In [1]:
import os
import cv2
import numpy as np
import matplotlib.pyplot as plt
import torch
import torch.nn as nn
import torch.nn.functional as F
import torch.optim as optim
from torch.utils.data import Dataset
import torchvision.transforms as transforms
import torchvision
import sys

print('Pytorch version: ', torch.__version__)
print('GPU availability: ', torch.cuda.is_available())


Pytorch version:  2.0.1+cu118
GPU availability:  True


In [8]:
data_dir='./data'
BATCH_SIZE = 64

train_dataset = torchvision.datasets.MNIST(
    root=data_dir,
    train=True,
    transform=torchvision.transforms.ToTensor(),
    download=True
)
test_dataset = torchvision.datasets.MNIST(
    root=data_dir,
    train=False,
    transform=torchvision.transforms.ToTensor(),
    download=True
)
train_loader = torch.utils.data.DataLoader(
    dataset=train_dataset,
    batch_size=BATCH_SIZE,
    shuffle=True)

test_loader = torch.utils.data.DataLoader(
    dataset=test_dataset,
    batch_size=BATCH_SIZE,
    shuffle=False)

In [9]:
class Single_ANN(nn.Module):
    def __init__(self):
        super(Single_ANN, self).__init__()
        self.fc1 = nn.Linear(28*28,10)
    def forward(self, x):
        x = x.view(-1, 28*28) # Flatten every image into a single vector
        x = self.fc1(x) #do not use activation function on last layer
        return x

    def name(self):
        return "MLP"

In [15]:
LR = 0.001
EPOCHS = 50
model = Single_ANN().cuda()
optimizer = torch.optim.Adam(model.parameters(), lr=LR)
criterion = nn.MSELoss()

In [16]:
best_loss = 1000000
best_path = './Models/Single_MLP.pt'

for epoch in range(EPOCHS):
    # trainning
    total_loss = 0
    for batch_idx, (x, target) in enumerate(train_loader):
        optimizer.zero_grad()
        x, target = x.cuda(), target.cuda()
        target_onehot = F.one_hot(target, 10).float()
        out = model(x)
        loss = criterion(out, target_onehot)
        total_loss += loss.item()
        loss.backward()
        optimizer.step()
    avg_loss = total_loss / len(train_dataset)
    print(f'==>>> epoch: {epoch}, train loss: {avg_loss:.6f}')
    # TODO3: Based on average accuracy on validation set, save the model weights into a file
    if best_loss > avg_loss:
      best_loss = avg_loss
      torch.save(model.state_dict(), best_path)

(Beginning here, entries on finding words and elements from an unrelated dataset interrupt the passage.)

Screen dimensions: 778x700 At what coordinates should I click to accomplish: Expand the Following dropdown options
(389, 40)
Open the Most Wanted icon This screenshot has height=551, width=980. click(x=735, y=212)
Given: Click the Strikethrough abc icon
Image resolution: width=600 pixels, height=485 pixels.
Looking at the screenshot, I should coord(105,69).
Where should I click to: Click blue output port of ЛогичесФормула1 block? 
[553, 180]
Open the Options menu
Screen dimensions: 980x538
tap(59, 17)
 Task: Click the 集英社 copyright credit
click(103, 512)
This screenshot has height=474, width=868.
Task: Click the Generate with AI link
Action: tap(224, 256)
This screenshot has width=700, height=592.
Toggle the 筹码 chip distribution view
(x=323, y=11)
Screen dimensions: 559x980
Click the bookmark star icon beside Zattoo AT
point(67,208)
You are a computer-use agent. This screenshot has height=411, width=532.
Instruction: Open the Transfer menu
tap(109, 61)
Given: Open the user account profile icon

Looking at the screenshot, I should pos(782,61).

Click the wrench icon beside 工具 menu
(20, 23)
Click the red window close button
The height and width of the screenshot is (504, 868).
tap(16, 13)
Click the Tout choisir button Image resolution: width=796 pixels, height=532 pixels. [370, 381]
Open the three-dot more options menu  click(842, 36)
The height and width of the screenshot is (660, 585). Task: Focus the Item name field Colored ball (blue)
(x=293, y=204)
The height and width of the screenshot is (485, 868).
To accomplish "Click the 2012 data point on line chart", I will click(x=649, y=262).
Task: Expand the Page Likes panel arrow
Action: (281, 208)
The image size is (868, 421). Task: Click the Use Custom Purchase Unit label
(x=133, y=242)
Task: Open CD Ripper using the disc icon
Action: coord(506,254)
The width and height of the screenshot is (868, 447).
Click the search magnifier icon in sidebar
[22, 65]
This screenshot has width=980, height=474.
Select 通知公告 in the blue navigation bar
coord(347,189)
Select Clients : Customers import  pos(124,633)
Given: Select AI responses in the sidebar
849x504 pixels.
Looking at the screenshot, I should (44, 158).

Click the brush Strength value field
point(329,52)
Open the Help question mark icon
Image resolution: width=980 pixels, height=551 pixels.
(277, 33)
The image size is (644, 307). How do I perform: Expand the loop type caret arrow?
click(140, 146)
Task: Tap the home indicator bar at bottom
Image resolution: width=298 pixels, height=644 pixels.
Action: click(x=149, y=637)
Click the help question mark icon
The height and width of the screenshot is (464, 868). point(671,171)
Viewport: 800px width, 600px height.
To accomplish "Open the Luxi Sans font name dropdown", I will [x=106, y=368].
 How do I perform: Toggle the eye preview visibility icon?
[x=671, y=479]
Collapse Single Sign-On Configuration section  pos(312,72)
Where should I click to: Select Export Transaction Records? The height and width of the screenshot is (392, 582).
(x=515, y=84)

==>>> epoch: 0, train loss: 0.000348
==>>> epoch: 1, train loss: 0.000314
==>>> epoch: 2, train loss: 0.000311
==>>> epoch: 3, train loss: 0.000310
==>>> epoch: 4, train loss: 0.000309
==>>> epoch: 5, train loss: 0.000309
==>>> epoch: 6, train loss: 0.000310
==>>> epoch: 7, train loss: 0.000309
==>>> epoch: 8, train loss: 0.000309
==>>> epoch: 9, train loss: 0.000309
==>>> epoch: 10, train loss: 0.000309
==>>> epoch: 11, train loss: 0.000309
==>>> epoch: 12, train loss: 0.000309
==>>> epoch: 13, train loss: 0.000309
==>>> epoch: 14, train loss: 0.000309
==>>> epoch: 15, train loss: 0.000309
==>>> epoch: 16, train loss: 0.000308
==>>> epoch: 17, train loss: 0.000309
==>>> epoch: 18, train loss: 0.000309
==>>> epoch: 19, train loss: 0.000309
==>>> epoch: 20, train loss: 0.000309
==>>> epoch: 21, train loss: 0.000309
==>>> epoch: 22, train loss: 0.000309
==>>> epoch: 23, train loss: 0.000309
==>>> epoch: 24, train loss: 0.000309
==>>> epoch: 25, train loss: 0.000309
==>>> epoch: 26, train

In [19]:
best_path = './Models/Single_MLP.pt'
checkpoint = torch.load(f=best_path)
model.load_state_dict(checkpoint)
total_loss = 0
correct_cnt = 0
model.eval()
for batch_idx, (x, target) in enumerate(test_loader):
    x, target = x.cuda(), target.cuda()
    out = model(x)
    target_onehot = F.one_hot(target, 10).float()
    loss = criterion(out, target_onehot)

    _, pred_label = torch.max(out, 1)
    correct_cnt += (pred_label == target).sum()
    # smooth average
    total_loss += loss.item()
avg_loss = total_loss / len(test_dataset)
avg_acc = correct_cnt / len(test_dataset)
print(f'test loss: {avg_loss:.6f}, test accuracy: {avg_acc:.6f}')

test loss: 0.000312, test accuracy: 0.852800